The DLF Digital Library Pedagogy  (https://wiki.diglib.org/Pedagogy) group
invites all interested digital library pedagogy practitioners to contribute to
an immersive technologies centered #DLFteach Toolkit, an online, open resource
focused on lesson plans and concrete instructional strategies. Further
information about the scope and planned work scheduled is found below. We
welcome practitioners from all digital library settings, roles, and career
stages. Experience is less important than the willingness to be involved in the
process of creating this resource.

DLF Teach Toolkit 1.0 has been published online and is available for
view (https://dlfteach.pubpub.org/toolkit).

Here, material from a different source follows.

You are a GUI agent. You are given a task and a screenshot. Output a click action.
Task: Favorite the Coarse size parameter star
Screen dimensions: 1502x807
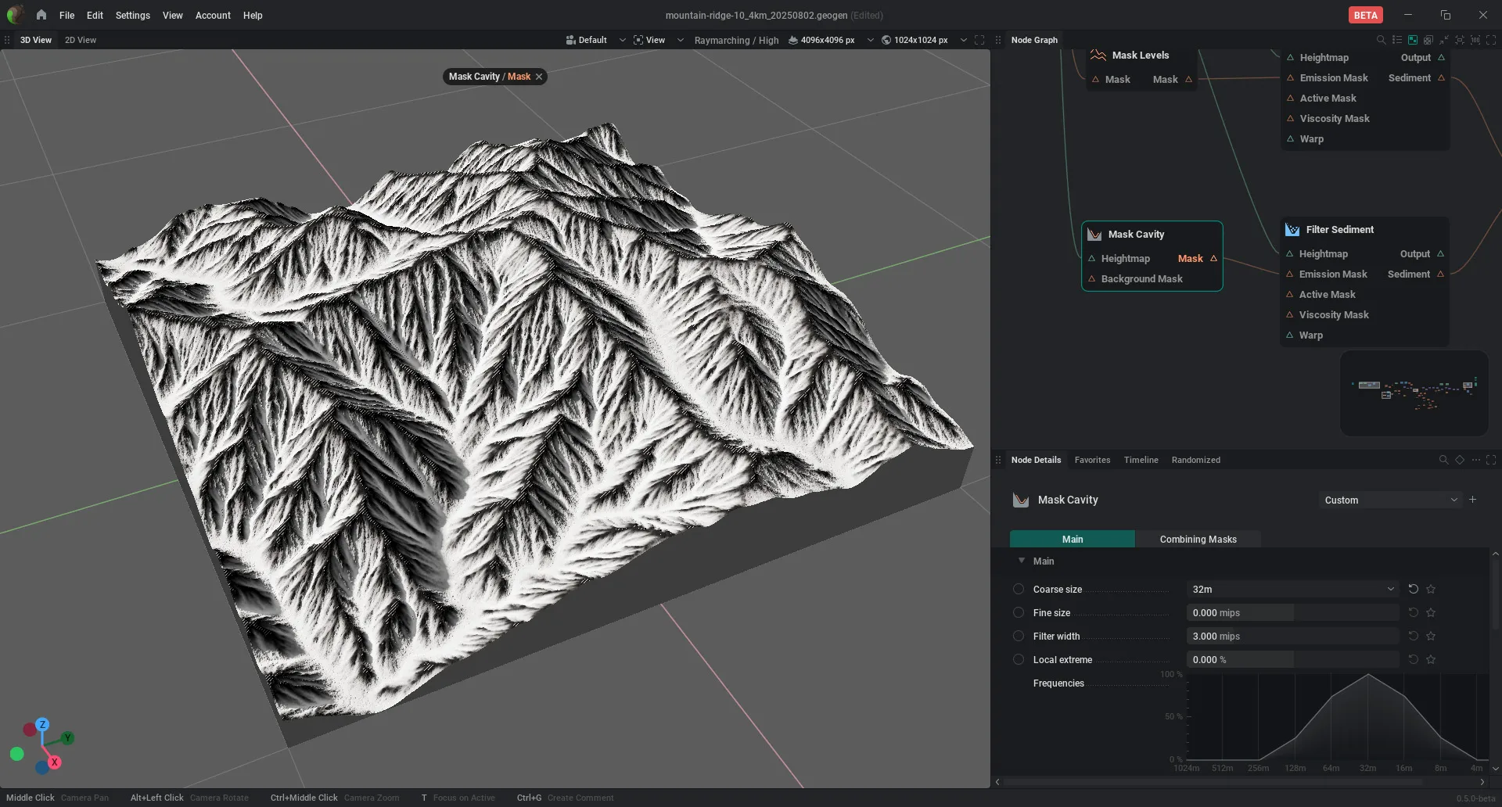1431,589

Due to the Covid-19 pandemic, both the deadlines for contributor submissions to
this toolkit and the publishing workflow will progress on a rolling basis. To
accommodate difficulties for contributors, including limitations on testing
lesson plans in the Fall 2020 semester, we will accept submissions to undergo
editorial revision over three quarters of the 2020 year, and we expect to
publish toolkits on a flexible basis in 2021.

Interested contributors should complete the Intent to Contribute form by July
31st, 2020. Use this
form (https://docs.google.com/forms/d/e/1FAIpQLSfIC72GbdqHN8-4z--
lMnFYSqz9-BPT9SL2Uwrw5aMj3jjoUQ/viewform?usp=sf_link).

Please contact immersivepedagogy@gmail.com (mailto:immersivepedagogy@gmail.com)
with any questions. Click here to review the full call for participation,
anticipated work schedule, and the various roles available beyond submitting
lesson plans. (https://wiki.diglib.org/Pedagogy:Toolkit_2.0_CFP)


Scope

As 3D/VR technology becomes relevant to a wide range of scholarly disciplines
and teaching context, libraries are proving well-suited to coordinating the
dissemination and integration of this technology across the curriculum. We seek
to coordinate a collection of instructional resources that recognizes and
reflects the diversity of context and practice within this broad, emerging
field. We take as models for the DLF Teach Toolkit the popular Library
Instruction Cookbook (eds. Sittler and Cook) and Critical Library Pedagogy
Handbook (eds. Pagowsky and McElroy).

We plan to adopt a template for submissions, as modeled by the Collections as
Data Facets (https://collectionsasdata.github.io/facets/) project. We envision
that contributions will be lesson-plan like: while they won't necessarily be
full lesson plans, they should focus on providing examples of instructional
goals and activities that can be put into practice.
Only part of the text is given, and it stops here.